It’s hard for me to start writing about this movie since it’s one of my favorites and mixes so many emotions form. As a witch, some of the things portrayed are so accurate that I found myself pulled in deeper.

Er, not the homicidal part. Just to be clear.

I am going to give you fair warning here as well – the movie does open with a particularly disturbing suicide scene so if that is something that may prove traumatizing – be advised.

The heart of this movie actually centers on the meaning of family and traditional customers. The main protagonist, Dani, is pulled straight from a time of grief into a foreign land that, piece by piece, is offering her a new form of family.

In doing this, it also sheds a light on some of the more callus and vulgar entitlements that some men feel should just be accepted.

The secondary use of hallucinogens allows us to some of Dani’s revelations through nature itself.
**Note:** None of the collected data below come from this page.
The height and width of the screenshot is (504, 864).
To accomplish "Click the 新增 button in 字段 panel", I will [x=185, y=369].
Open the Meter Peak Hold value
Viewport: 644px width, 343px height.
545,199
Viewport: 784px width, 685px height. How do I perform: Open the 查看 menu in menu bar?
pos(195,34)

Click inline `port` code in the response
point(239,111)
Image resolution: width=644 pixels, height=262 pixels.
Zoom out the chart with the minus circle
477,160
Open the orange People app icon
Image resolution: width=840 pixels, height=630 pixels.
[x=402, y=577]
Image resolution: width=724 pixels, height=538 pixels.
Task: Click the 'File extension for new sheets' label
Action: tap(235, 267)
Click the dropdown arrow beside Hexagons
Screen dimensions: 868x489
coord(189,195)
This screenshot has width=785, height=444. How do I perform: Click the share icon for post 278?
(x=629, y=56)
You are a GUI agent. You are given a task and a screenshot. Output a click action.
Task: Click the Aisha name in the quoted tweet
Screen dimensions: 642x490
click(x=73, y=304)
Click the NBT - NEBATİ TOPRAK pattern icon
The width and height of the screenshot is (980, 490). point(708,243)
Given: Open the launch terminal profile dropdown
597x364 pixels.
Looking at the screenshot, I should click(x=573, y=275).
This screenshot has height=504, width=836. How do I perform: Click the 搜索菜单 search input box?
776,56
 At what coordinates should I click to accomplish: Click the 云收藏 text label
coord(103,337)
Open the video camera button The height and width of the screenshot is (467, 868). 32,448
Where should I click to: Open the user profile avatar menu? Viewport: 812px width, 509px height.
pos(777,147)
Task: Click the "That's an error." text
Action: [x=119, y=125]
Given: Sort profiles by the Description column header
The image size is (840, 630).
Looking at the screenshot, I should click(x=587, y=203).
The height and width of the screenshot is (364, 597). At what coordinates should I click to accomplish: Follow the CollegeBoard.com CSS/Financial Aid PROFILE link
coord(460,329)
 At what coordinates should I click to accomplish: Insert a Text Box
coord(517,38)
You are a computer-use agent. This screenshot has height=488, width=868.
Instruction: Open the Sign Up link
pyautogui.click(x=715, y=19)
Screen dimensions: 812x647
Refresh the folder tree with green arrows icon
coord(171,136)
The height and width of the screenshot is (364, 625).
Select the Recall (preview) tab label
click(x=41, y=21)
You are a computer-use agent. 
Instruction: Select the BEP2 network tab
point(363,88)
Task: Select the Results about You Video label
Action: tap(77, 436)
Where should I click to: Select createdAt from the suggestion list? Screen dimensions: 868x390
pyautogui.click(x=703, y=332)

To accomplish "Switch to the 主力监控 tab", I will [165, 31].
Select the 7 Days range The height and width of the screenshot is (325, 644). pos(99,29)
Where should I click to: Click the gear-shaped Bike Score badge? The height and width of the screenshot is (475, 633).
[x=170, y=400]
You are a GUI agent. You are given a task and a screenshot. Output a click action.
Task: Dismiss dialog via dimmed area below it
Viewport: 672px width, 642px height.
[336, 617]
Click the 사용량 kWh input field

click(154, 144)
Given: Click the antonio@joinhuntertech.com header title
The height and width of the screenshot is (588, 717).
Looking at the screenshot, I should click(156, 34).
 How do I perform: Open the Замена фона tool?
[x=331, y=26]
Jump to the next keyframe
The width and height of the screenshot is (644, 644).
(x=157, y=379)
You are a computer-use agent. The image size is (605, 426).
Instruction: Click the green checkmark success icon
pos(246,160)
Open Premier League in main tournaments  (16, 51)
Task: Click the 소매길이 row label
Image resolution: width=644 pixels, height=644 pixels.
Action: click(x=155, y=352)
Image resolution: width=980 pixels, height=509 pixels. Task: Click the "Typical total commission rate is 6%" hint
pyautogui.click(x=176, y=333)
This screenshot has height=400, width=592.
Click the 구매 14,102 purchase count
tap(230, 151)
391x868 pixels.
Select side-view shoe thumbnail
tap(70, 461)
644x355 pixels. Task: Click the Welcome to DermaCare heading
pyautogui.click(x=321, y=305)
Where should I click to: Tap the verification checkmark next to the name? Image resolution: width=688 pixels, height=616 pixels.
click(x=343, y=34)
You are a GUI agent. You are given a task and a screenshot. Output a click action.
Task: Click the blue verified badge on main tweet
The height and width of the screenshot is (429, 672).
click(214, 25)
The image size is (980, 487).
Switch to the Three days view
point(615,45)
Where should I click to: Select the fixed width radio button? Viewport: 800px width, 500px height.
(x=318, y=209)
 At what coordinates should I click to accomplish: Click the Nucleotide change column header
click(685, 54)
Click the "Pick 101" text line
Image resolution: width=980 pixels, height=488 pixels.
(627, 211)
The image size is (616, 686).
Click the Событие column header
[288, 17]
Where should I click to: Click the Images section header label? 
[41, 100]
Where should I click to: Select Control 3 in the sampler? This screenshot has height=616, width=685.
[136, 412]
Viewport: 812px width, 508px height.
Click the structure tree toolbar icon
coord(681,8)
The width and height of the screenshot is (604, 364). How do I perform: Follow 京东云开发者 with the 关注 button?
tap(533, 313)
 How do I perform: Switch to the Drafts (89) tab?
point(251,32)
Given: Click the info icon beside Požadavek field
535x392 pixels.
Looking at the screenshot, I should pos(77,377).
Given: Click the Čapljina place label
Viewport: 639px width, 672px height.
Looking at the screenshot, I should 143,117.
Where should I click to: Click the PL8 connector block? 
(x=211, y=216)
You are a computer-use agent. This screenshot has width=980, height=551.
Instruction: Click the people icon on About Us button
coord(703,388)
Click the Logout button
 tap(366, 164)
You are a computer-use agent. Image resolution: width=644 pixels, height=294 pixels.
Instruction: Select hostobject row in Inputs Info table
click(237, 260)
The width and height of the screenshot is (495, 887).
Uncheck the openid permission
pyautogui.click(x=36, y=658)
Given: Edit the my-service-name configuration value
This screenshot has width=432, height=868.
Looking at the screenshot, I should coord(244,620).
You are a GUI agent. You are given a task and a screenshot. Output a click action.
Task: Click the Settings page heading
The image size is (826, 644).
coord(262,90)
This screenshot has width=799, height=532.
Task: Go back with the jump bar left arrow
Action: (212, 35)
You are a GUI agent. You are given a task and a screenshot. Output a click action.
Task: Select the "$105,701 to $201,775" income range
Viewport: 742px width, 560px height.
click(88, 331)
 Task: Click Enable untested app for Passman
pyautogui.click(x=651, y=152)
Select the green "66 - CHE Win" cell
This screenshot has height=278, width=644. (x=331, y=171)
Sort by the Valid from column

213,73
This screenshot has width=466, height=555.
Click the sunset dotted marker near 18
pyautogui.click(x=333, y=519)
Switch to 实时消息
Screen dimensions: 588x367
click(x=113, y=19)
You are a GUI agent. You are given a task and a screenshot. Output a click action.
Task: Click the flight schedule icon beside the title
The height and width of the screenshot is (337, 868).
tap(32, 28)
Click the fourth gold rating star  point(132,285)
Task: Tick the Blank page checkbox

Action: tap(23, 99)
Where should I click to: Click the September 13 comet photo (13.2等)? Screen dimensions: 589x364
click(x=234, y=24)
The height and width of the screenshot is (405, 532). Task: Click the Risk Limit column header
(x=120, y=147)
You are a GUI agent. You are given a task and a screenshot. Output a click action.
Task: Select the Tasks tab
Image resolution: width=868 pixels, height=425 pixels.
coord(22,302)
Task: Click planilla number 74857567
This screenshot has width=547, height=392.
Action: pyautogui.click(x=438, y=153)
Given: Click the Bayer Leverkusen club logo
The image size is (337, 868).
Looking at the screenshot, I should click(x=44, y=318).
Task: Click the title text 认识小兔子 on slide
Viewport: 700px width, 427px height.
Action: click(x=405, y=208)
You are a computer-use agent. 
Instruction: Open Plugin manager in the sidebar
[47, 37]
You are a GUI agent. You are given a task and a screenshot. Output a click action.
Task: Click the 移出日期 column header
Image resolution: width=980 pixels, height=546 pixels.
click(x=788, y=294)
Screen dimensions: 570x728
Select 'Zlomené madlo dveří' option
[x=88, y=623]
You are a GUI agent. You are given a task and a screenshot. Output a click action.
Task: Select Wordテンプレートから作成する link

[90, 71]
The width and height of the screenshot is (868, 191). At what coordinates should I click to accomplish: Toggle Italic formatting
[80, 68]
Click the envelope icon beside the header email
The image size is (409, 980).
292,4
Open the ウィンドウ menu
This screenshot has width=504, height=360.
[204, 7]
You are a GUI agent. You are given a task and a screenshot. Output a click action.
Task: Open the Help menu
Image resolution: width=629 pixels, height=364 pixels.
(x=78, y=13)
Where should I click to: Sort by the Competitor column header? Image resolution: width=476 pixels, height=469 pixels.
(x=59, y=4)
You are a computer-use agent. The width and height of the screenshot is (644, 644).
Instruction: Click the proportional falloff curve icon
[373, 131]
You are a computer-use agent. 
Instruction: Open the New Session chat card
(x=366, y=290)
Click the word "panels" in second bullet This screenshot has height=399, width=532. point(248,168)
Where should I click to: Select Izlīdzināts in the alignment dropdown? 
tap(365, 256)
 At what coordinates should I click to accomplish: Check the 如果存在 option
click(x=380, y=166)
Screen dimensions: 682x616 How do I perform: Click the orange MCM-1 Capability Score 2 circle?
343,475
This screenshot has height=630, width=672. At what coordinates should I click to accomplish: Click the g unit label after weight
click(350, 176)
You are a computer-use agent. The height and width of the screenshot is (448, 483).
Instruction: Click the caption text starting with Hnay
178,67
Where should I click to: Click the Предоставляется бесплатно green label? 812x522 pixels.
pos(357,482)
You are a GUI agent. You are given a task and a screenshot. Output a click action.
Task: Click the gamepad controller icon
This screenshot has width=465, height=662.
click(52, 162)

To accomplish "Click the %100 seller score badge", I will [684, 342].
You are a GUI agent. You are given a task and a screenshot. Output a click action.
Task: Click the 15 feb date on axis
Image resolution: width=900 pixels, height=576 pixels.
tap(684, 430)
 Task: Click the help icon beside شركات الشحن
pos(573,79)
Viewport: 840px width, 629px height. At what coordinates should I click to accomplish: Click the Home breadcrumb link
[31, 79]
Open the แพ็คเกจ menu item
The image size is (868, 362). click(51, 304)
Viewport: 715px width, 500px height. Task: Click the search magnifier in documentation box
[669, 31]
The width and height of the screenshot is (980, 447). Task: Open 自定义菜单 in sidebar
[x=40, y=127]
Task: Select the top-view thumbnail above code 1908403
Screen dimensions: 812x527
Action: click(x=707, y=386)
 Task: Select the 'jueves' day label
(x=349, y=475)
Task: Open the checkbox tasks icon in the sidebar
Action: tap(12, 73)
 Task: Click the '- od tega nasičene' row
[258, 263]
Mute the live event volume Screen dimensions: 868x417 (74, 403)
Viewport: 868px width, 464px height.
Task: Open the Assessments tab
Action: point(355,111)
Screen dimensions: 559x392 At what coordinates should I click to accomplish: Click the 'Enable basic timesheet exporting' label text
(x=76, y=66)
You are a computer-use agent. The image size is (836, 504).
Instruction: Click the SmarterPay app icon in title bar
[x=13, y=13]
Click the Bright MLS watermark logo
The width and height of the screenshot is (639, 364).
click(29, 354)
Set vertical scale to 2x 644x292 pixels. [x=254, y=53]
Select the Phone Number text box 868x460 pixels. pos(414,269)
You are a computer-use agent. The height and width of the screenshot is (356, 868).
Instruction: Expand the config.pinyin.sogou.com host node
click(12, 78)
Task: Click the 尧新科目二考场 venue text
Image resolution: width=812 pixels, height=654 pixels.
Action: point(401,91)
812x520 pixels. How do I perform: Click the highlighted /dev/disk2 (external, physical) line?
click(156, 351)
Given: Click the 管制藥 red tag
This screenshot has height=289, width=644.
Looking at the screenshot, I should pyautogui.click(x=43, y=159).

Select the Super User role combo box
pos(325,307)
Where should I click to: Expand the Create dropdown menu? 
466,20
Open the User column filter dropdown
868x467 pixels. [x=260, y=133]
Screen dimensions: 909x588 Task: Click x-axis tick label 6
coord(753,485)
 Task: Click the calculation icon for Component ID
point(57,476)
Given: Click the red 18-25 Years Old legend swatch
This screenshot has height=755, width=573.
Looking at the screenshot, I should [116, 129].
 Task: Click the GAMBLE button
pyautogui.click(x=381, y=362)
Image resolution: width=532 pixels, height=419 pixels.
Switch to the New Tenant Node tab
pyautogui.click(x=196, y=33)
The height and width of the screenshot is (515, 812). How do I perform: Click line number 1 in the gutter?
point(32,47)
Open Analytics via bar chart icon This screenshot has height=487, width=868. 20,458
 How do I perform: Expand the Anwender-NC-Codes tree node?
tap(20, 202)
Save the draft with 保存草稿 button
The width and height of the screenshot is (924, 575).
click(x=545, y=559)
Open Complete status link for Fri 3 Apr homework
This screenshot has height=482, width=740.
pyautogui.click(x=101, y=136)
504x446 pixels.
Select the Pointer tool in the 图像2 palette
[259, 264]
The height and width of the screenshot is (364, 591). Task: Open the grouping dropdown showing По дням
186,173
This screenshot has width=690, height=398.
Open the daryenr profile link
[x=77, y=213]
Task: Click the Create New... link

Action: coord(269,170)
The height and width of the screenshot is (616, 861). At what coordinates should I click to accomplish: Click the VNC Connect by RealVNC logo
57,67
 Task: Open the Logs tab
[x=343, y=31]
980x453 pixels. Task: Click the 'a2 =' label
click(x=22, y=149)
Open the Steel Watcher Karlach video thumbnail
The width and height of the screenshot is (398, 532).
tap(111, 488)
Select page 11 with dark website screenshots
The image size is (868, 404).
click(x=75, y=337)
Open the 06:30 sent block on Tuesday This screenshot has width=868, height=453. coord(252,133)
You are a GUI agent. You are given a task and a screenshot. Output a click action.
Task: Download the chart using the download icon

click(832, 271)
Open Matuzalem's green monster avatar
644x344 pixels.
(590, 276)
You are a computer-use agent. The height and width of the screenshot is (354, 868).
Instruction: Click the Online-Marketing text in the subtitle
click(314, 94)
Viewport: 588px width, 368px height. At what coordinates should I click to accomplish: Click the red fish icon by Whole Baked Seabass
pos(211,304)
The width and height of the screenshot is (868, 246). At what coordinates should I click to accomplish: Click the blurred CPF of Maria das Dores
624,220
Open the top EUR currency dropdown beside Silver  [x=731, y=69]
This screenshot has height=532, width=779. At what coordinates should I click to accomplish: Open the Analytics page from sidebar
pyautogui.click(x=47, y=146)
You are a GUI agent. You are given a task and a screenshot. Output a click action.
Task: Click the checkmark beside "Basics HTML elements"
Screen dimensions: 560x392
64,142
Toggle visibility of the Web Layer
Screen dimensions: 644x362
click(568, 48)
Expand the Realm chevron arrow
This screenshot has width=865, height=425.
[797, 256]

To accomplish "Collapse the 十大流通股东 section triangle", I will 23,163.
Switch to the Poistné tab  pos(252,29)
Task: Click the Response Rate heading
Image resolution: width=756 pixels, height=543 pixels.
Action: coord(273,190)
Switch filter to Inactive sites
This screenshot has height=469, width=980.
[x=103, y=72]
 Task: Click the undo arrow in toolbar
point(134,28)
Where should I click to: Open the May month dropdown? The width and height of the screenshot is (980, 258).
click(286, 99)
Sometimes the grass seems to grow through her and sometimes the flowers seem to breathe alone with her, pulling her into this new land and family.

SPOILERS FROM THIS POINT!

Dani’s rise through the community is something to note. Unlike the other people Pelle brough, she has this open wonder. By the time we get to the May Pole Dance, she’s dressed like them and being eagerly welcome.

Becoming the May Queen, one of the other women tells her “you are the family now.” This statement solidifies that this family is where Dani can truly be loved.

WHich is why, to me, the smile at the end is because the metaphorical chains that held her, were now burned into ash.